>>>

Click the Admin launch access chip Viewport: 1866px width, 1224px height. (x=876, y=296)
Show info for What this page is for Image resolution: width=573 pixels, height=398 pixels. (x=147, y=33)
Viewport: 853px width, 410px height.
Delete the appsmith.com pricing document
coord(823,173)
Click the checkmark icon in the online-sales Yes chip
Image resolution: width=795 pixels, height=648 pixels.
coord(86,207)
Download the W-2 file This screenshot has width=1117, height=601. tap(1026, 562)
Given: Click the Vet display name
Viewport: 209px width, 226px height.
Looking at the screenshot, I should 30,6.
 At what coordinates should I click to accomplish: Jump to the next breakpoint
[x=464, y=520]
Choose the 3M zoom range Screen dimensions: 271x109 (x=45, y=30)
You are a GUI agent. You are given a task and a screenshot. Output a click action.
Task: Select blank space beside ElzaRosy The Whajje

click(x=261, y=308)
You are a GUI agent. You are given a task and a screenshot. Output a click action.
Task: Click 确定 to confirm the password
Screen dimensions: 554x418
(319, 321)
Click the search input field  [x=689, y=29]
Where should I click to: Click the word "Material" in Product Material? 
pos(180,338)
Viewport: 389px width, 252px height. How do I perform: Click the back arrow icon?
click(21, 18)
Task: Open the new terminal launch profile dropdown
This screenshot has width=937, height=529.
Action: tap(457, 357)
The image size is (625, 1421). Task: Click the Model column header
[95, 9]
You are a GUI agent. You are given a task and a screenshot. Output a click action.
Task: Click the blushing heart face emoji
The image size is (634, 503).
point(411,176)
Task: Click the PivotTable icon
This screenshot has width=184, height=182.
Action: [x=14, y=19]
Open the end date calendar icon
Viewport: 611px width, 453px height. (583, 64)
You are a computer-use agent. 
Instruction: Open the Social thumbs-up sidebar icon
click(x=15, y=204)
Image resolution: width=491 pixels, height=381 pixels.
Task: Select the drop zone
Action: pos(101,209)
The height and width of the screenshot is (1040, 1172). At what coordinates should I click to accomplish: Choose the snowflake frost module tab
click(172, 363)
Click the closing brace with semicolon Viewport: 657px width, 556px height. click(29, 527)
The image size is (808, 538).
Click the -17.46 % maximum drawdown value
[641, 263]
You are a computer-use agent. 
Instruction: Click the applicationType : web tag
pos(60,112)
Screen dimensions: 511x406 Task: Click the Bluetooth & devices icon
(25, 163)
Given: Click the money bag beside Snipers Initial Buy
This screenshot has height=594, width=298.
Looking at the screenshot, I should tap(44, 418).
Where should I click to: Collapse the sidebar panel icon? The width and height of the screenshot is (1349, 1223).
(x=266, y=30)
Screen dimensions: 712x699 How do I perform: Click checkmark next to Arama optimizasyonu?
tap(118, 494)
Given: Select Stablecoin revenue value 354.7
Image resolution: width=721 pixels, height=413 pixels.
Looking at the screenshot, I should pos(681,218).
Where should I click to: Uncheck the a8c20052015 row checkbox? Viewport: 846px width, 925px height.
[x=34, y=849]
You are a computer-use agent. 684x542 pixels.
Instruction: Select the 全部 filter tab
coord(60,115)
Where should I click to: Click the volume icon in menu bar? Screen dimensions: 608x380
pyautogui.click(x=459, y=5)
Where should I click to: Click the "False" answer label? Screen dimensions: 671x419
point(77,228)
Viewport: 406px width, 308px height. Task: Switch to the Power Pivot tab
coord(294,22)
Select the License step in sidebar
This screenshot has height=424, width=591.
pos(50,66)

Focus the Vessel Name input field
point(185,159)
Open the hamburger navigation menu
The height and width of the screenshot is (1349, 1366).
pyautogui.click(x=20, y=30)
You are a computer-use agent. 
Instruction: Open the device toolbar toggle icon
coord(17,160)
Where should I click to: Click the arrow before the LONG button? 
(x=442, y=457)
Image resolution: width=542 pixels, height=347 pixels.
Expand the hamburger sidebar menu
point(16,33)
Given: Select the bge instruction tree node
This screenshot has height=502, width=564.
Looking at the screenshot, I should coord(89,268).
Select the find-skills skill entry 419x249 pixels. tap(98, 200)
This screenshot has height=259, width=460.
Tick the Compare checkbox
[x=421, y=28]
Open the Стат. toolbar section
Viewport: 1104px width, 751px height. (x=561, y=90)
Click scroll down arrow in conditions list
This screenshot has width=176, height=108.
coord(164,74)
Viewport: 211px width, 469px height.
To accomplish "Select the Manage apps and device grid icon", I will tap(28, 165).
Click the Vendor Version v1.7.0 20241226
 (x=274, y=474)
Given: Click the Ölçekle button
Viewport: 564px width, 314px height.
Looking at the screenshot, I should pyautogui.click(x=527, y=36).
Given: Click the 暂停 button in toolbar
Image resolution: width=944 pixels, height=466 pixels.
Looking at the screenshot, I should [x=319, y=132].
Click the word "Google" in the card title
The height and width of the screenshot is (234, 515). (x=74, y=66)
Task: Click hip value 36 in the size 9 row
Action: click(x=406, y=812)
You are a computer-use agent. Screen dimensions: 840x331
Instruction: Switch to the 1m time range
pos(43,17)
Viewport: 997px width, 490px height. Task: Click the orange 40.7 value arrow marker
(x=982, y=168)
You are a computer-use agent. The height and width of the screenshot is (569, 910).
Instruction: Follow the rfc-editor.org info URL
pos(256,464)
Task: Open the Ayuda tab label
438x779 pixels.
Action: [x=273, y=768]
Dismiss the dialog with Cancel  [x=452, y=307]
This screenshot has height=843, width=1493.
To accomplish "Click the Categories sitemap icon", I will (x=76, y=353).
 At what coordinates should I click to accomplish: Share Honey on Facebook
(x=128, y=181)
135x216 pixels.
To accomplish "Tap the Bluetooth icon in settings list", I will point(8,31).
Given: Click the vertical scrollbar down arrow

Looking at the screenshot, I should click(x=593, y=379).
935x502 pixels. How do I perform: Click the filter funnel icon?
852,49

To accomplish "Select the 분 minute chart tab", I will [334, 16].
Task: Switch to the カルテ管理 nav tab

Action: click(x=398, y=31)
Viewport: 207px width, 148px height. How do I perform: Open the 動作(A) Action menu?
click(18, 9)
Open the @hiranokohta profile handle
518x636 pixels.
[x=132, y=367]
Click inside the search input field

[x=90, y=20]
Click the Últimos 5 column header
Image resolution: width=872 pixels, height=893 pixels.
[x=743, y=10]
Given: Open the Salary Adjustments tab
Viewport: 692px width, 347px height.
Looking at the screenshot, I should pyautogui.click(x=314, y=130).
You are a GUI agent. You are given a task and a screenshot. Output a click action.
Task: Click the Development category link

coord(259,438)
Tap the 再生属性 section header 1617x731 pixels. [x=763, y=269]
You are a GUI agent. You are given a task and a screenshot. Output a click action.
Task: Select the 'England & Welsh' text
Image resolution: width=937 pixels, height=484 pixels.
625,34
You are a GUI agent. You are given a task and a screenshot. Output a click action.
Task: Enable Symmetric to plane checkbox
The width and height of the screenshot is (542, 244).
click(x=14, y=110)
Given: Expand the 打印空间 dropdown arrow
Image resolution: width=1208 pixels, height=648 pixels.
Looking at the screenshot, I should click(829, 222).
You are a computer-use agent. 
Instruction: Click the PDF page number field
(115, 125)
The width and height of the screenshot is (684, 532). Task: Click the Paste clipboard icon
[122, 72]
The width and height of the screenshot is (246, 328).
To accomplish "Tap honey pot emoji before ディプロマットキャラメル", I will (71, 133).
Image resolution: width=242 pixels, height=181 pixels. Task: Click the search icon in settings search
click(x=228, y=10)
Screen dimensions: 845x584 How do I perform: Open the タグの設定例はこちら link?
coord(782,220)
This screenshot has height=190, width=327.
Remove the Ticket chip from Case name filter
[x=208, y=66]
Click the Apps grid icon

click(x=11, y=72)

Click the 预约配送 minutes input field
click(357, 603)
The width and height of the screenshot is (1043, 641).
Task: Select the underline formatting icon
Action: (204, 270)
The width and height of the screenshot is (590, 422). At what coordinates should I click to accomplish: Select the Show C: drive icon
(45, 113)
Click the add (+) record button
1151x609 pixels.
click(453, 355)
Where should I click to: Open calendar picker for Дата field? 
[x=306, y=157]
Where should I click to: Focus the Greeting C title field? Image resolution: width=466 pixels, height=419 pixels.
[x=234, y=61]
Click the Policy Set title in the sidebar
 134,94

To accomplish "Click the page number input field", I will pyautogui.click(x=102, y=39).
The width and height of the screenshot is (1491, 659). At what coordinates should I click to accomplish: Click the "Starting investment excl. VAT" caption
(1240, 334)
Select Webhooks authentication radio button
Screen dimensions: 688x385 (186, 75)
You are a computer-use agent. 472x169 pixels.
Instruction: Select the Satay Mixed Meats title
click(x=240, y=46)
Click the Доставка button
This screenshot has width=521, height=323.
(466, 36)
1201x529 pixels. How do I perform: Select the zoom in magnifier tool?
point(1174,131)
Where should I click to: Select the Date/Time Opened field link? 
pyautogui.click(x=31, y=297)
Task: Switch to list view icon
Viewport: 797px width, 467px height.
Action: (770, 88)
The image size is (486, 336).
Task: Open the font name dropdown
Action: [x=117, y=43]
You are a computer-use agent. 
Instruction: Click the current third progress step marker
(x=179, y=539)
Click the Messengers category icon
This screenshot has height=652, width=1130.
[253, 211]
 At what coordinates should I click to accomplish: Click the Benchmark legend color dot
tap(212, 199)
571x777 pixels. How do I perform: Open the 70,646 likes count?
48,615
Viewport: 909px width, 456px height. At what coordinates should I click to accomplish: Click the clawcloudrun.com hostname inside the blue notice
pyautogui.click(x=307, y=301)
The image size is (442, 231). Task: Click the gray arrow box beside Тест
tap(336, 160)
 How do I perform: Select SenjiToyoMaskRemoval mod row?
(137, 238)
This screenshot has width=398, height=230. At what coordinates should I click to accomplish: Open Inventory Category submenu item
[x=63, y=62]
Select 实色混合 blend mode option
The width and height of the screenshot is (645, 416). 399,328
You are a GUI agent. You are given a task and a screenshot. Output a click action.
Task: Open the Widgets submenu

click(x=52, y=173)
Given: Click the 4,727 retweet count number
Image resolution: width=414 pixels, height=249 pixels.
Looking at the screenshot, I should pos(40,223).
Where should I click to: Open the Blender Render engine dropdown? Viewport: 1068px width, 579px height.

<<<

* PROBLEM
Scan the records for the string "will" and report each line where it occurs.

* ANSWER BOX
To accomplish "Select the Manage apps and device grid icon", I will tap(28, 165).
To accomplish "Click the Categories sitemap icon", I will (x=76, y=353).
To accomplish "Tap the Bluetooth icon in settings list", I will point(8,31).
To accomplish "Select the 분 minute chart tab", I will [334, 16].
To accomplish "Tap honey pot emoji before ディプロマットキャラメル", I will (71, 133).
To accomplish "Click the page number input field", I will pyautogui.click(x=102, y=39).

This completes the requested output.